Scarlet is captured and imprisoned, however, for being a follower of the rebel, Raven. He is sentenced to death by hanging unless he delivers King Raven and his band of cohorts to Raven's enemies. That, of course, he would never do. Simultaneously, Wales is slowly falling under the control of the invading Normans and King William the Red has given his ruthless barons control of the land. In desperation, the people turn to King Raven and his men for justice and survival in the face of the ever-growing onslaught.

In 2008, Scarlet won a Christy Award in the category of Visionary Fiction.

===Tuck===
The story of Rhi Bran y Hud is concluded as Abbot Hugo and the Norman invaders attempted to wipe out King Raven and his flock once and for all.

Their merciless attack, the first of many to come, heralded a dark and desperate day for the realm of Elfael. Bran and his few stalwarts desperately pray and search for encouragement and reinforcement from the people in order to survive. Bran and Friar Tuck, a most unconventional priest, ride north to rally the tribes of Wales to the battle, make new friends, and powerful enemies along the way.
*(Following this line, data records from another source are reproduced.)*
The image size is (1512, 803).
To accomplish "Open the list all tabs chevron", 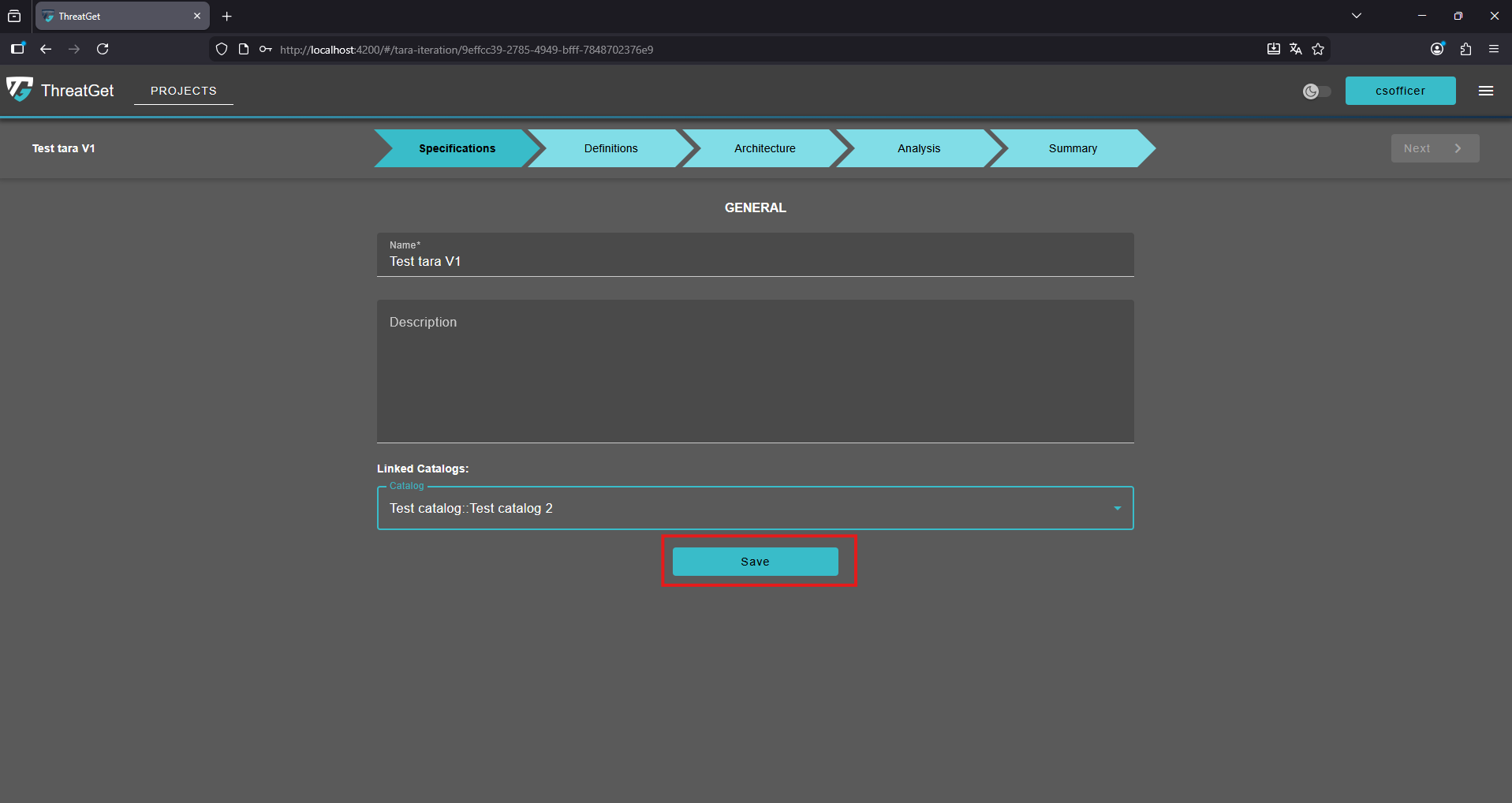I will [1356, 16].
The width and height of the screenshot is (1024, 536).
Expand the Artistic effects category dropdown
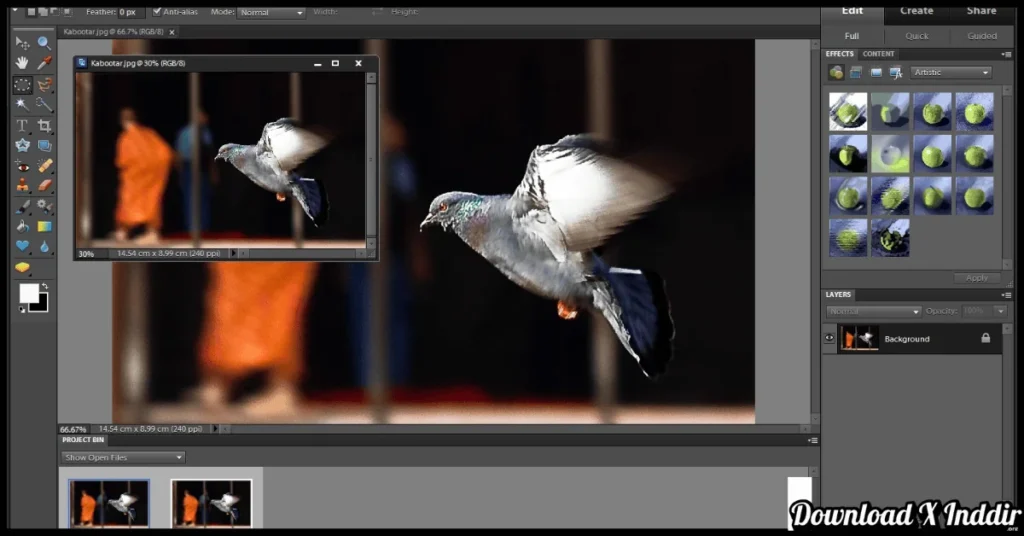[950, 72]
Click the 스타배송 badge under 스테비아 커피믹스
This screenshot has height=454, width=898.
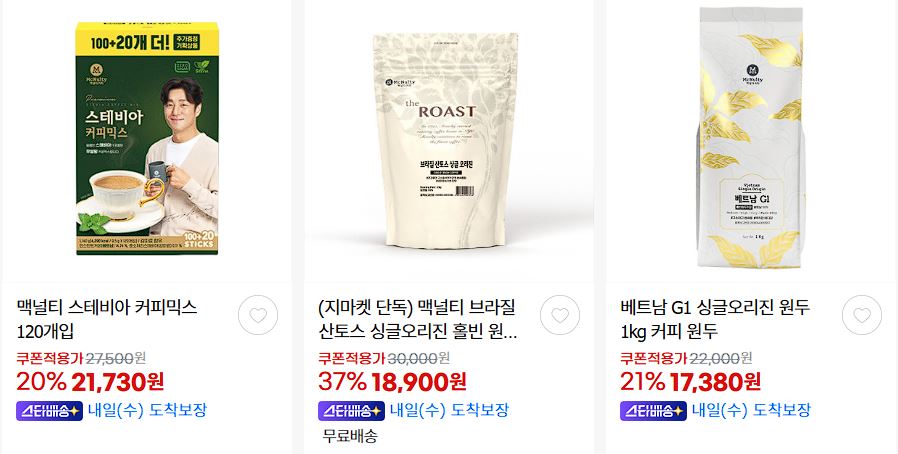50,411
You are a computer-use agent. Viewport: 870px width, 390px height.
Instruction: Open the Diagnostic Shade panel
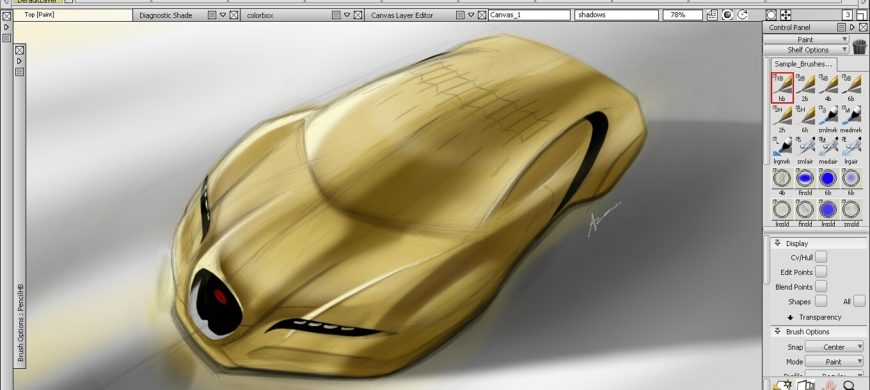165,15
Tuck, the final installment of the trilogy, was released on January 22, 2009.

===Publication history===
- Lawhead, Stephen R. (2006). "Hood"
- Lawhead, Stephen R. (2007). "Hood"
- Lawhead, Stephen R. (2008). "Scarlet"
- Lawhead, Stephen R. (2009). "Tuck"
- Lawhead, Stephen R. (2011). "King Raven"

==Reception==
Scarlet was particularly well-received, winning a Christy Award in 2008 in the "Visionary" category.